Moussaoui’s Guilt: Less Profound Than the FBI’s Own Negligence?


WASHINGTON, D.C.—FBI Special Agent Harry Samit’s testimony yesterday at the Zacarias Moussaoui trial adds just one more piece of evidence to a growing list of incidents showing what Samit himself labeled “criminal negligence.”

Samit warned FBI headquarters on August 21, 2001, that Moussaoui wanted to hijack a plane “for the purpose of seizing control of the aircraft.” Shortly thereafter he learned from French intelligence that Moussaoui had been a recruiter for a Chechyna group with ties to Osama bin Laden.

Higher ups in the FBI blocked his efforts to get a search warrant, and edited out of his reports any reference to the French.

Samit’s testimony is but one of a growing list of incidents involving FBI’s failure to take action on information it had received warning of an attack, while at the same time deliberately downplaying the possibilities of an attack.

From the onset of his tenure, Attorney General John Ashcroft had at first received, but later rejected briefings on the Al Qaeda threat. Ashcroft killed an August 2001 plea for an additional $58 million to combat Al Qaeda. In May that year, Ashcroft put out a memo outlining strategic goals of the Justice Department. It made no mention of counterterrorism. Subsequently, in testimony before the 9-11 Commission, Ashcroft blamed the Clinton administration for terrorism failures and said he thought any attack would come from abroad.

According to press reports at the time, the Justice Department leaned on the 9-11 Commission to tone down sections of a staff report on Ashcroft, and the final commission report devoted little more than one page to Ashcroft. It makes no mention of the fact that Ashcroft had decided in the summer of 2001 to begin traveling exclusively by government jet, rather than on commercial airliners.

According to Bureau translators, agents learned in April that bin Laden was planning an attack involving hijacked airliners. Why this didn’t sound the alarm, nobody knows. The matter disappeared into the bureaucracy.

The role of the Bureau in muzzling Sibel Edmonds, the interpreter who tried to blow the whistle on the Bureau’s translation operations pertaining to 9-11, is well known. The FBI and Justice Department fought to prevent Edmonds from giving public testimony and so far the courts have backed them up.

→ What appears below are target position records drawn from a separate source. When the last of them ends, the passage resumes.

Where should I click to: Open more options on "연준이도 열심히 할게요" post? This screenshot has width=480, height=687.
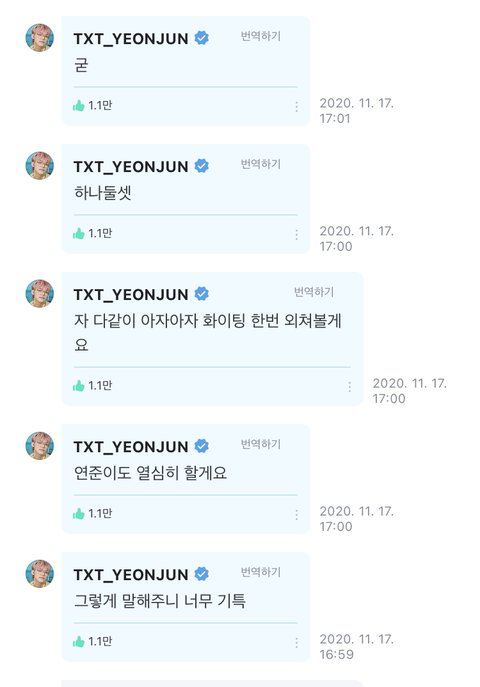tap(296, 514)
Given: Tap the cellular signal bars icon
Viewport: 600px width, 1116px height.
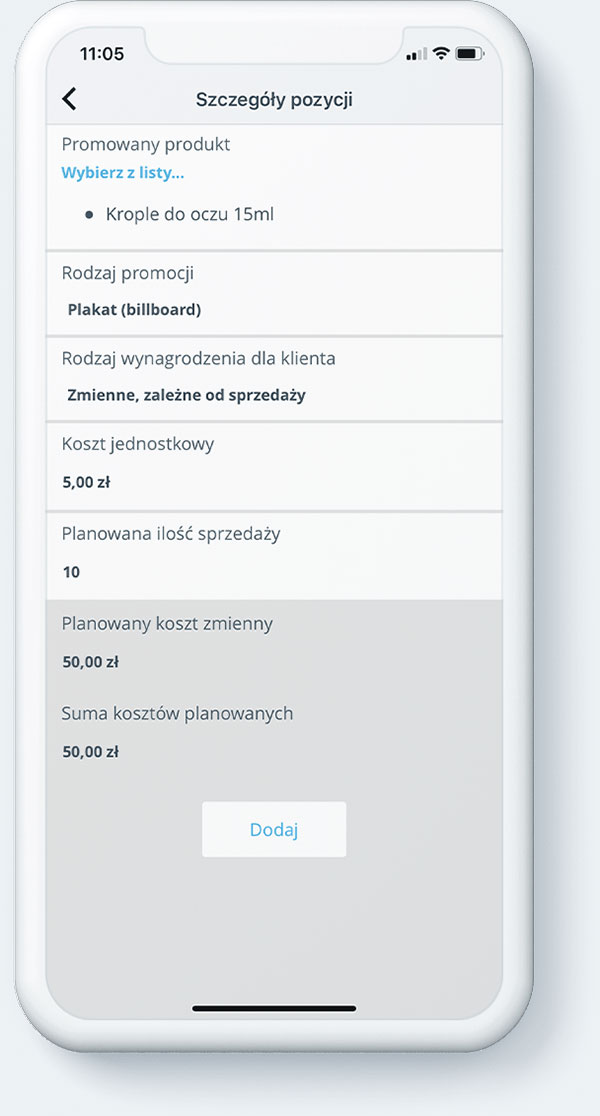Looking at the screenshot, I should click(417, 54).
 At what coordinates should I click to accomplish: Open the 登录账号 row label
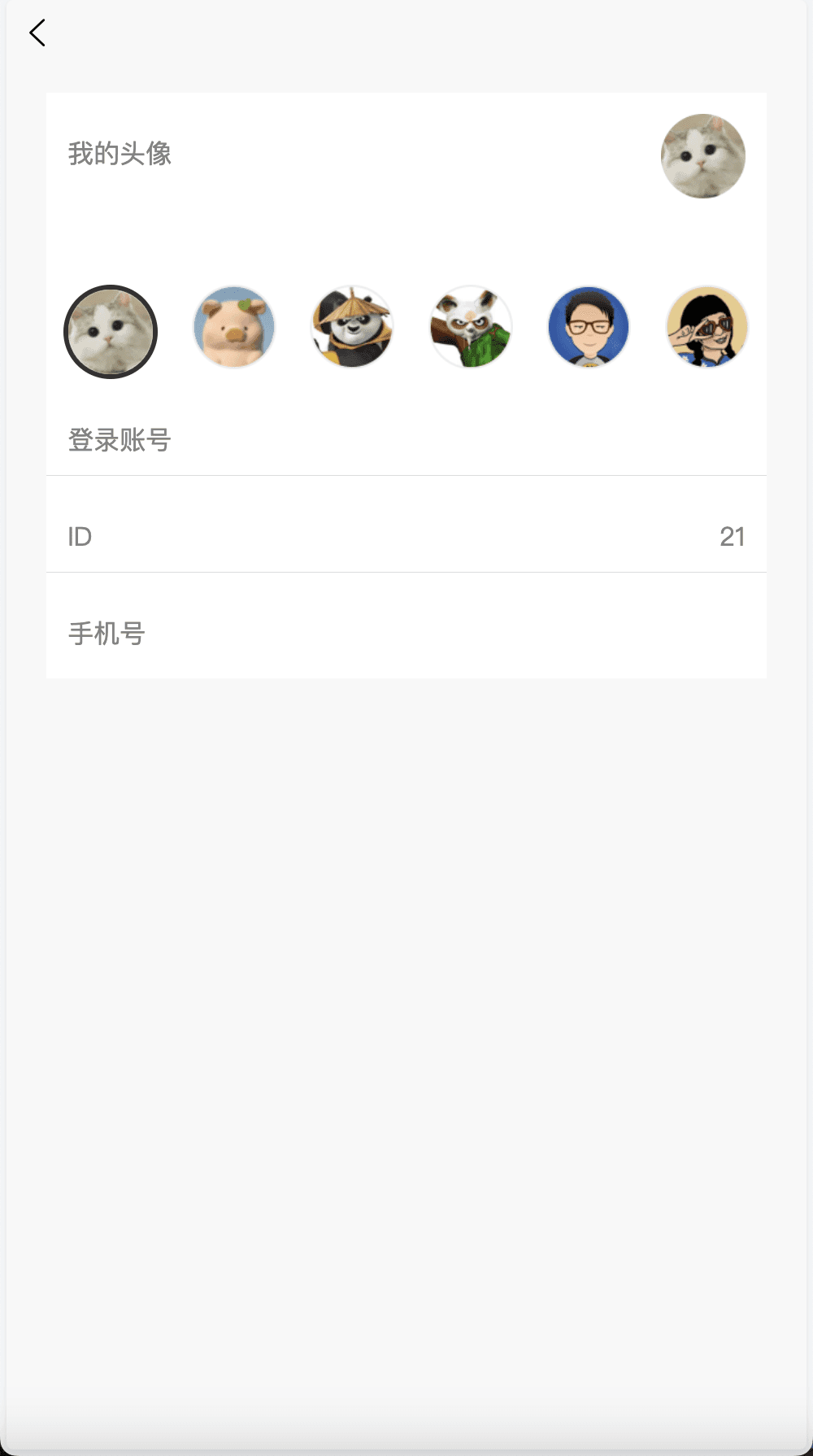(120, 440)
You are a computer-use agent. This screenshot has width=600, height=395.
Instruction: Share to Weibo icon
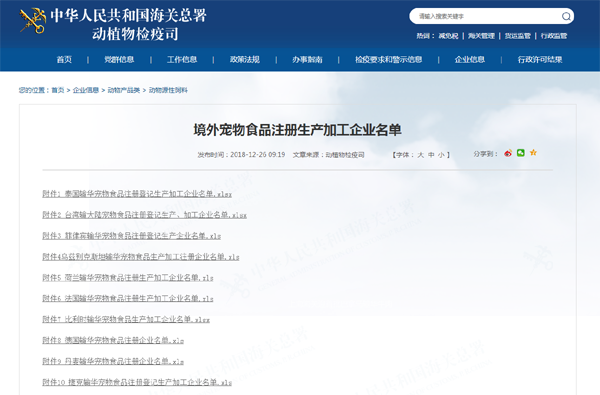[508, 153]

The most startling occurrence involves the FBI’s inability to detect the presence of the two hijackers who flew into Los Angles in 2000, and lived openly in San Diego. They socialized around town and even rented an apartment from the FBI’s key informant in the Muslim community there. The informant either didn’t tell his handlers at the Bureau about the men or the Bureau didn’t act on his information. When the staff of the Congressional Joint Inquiry—the investigation that preceded formation of the 9-11 Commission—discovered what had happened in San Diego, the FBI tried to cover it up, refusing subpoenas to produce the informant for congressional testimony.

In its report, the Joint Inquiry said that five of the hijackers may have had contact with 14 people who had come to the FBI’s attention during terrorism investigations. Four of the 14 were the focus of Bureau investigations during the time the hijackers were in the U.S.